Novamente há uma lojinha dentro do jogo, mas bem menos bizarra que em For Honor. A maioria do seu conteúdo é estético, uma forma de aumentar o lucro em cada jogo vendido que não acrescenta em absolutamente nada dentro do game. Ao menos ela está escondida de uma forma que o jogador mal lembrará o caminho para que seu agente tenha uma roupa do Assassin’s Creed, por exemplo.
Excluindo as conversas, os outros três personagens da equipe parecem realmente fantasmas. Não há interação deles com outros personagens além do Nomad, deixando eles como se fossem apenas ferramentas da estratégia do jogo, assim como o drone. A falta de um encerramento, além da animação, do que acontece com cada chefe após sair da sala de Bowman, quando preso, parece deixar a missão sem uma finalização para o bandido.
Esses são pontos que acabam incomodando, mas que passam longe de estragar a campanha inteira.

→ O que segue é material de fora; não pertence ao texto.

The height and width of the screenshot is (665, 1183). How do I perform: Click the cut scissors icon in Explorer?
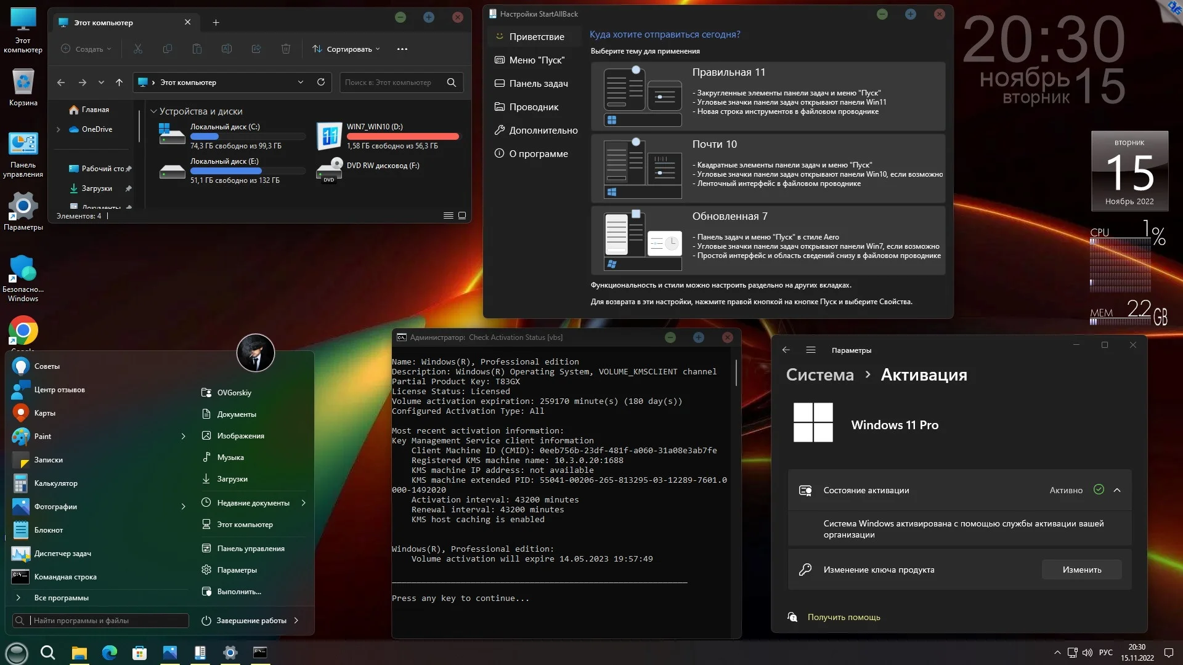138,49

Aprimorar a história e o relacionamento entre os personagens é o passo principal para uma boa sequência. Resta à Ubisoft evitar preencher o mundo aberto dos seus jogos com cada vez mais horas de gameplay e inserir mais apego aos protagonistas e ao universo criado, algo que ela sempre fez bem.
O jogo foi analisado no PlayStation 4, em cópia cedida pela Ubisoft.